Stored items from a collection:
|---|
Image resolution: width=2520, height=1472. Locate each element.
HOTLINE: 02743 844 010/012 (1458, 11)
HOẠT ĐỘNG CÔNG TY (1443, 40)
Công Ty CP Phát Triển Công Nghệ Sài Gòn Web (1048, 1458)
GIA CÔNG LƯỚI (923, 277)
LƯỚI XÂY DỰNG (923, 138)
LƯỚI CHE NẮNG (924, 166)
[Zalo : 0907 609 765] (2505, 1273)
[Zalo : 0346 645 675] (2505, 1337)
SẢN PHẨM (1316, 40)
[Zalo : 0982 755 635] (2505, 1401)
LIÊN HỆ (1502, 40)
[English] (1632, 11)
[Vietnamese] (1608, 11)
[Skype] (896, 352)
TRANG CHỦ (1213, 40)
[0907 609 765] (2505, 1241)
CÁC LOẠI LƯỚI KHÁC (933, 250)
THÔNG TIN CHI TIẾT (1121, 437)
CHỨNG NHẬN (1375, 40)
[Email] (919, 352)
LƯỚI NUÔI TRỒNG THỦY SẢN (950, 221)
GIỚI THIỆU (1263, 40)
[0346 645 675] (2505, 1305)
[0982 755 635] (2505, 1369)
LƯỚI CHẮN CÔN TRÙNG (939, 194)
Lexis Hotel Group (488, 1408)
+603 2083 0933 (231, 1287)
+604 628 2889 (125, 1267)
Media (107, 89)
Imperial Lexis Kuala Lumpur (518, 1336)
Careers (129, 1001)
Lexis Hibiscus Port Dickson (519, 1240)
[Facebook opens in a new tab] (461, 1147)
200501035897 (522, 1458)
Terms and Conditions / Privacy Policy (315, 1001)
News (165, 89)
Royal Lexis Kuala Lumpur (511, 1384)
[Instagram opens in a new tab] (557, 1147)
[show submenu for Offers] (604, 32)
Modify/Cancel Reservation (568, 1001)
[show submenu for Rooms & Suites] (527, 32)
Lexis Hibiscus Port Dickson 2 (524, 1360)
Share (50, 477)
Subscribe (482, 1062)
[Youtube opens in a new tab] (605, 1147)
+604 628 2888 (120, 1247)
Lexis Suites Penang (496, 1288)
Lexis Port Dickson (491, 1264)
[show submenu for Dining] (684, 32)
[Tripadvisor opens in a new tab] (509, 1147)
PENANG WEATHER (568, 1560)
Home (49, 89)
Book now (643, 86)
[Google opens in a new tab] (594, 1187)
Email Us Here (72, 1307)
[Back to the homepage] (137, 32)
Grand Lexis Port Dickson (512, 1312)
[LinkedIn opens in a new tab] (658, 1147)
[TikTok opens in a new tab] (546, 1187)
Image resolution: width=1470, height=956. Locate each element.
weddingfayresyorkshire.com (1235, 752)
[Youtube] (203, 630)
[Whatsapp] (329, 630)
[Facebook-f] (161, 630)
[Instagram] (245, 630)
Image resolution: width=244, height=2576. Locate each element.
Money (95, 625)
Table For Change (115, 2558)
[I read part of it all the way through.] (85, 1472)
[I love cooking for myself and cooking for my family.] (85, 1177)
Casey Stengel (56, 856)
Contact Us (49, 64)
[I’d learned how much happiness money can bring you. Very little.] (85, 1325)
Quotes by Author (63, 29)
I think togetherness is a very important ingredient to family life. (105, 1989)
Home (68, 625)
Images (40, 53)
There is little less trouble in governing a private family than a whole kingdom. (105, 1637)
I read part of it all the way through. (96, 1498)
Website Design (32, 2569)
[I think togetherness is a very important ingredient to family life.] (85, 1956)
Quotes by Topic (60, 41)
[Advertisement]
|---|
Your objective
Only those lines of the entries above that run from the line containing "Share (50, 477)" to the line containing "There is little", both included, should be transcribed exactly.

Output for this task
Share (50, 477)
Subscribe (482, 1062)
[Youtube opens in a new tab] (605, 1147)
+604 628 2888 (120, 1247)
Lexis Suites Penang (496, 1288)
Lexis Port Dickson (491, 1264)
[show submenu for Dining] (684, 32)
[Tripadvisor opens in a new tab] (509, 1147)
PENANG WEATHER (568, 1560)
Home (49, 89)
Book now (643, 86)
[Google opens in a new tab] (594, 1187)
Email Us Here (72, 1307)
[Back to the homepage] (137, 32)
Grand Lexis Port Dickson (512, 1312)
[LinkedIn opens in a new tab] (658, 1147)
[TikTok opens in a new tab] (546, 1187)
Image resolution: width=1470, height=956. Locate each element.
weddingfayresyorkshire.com (1235, 752)
[Youtube] (203, 630)
[Whatsapp] (329, 630)
[Facebook-f] (161, 630)
[Instagram] (245, 630)
Image resolution: width=244, height=2576. Locate each element.
Money (95, 625)
Table For Change (115, 2558)
[I read part of it all the way through.] (85, 1472)
[I love cooking for myself and cooking for my family.] (85, 1177)
Casey Stengel (56, 856)
Contact Us (49, 64)
[I’d learned how much happiness money can bring you. Very little.] (85, 1325)
Quotes by Author (63, 29)
I think togetherness is a very important ingredient to family life. (105, 1989)
Home (68, 625)
Images (40, 53)
There is little less trouble in governing a private family than a whole kingdom. (105, 1637)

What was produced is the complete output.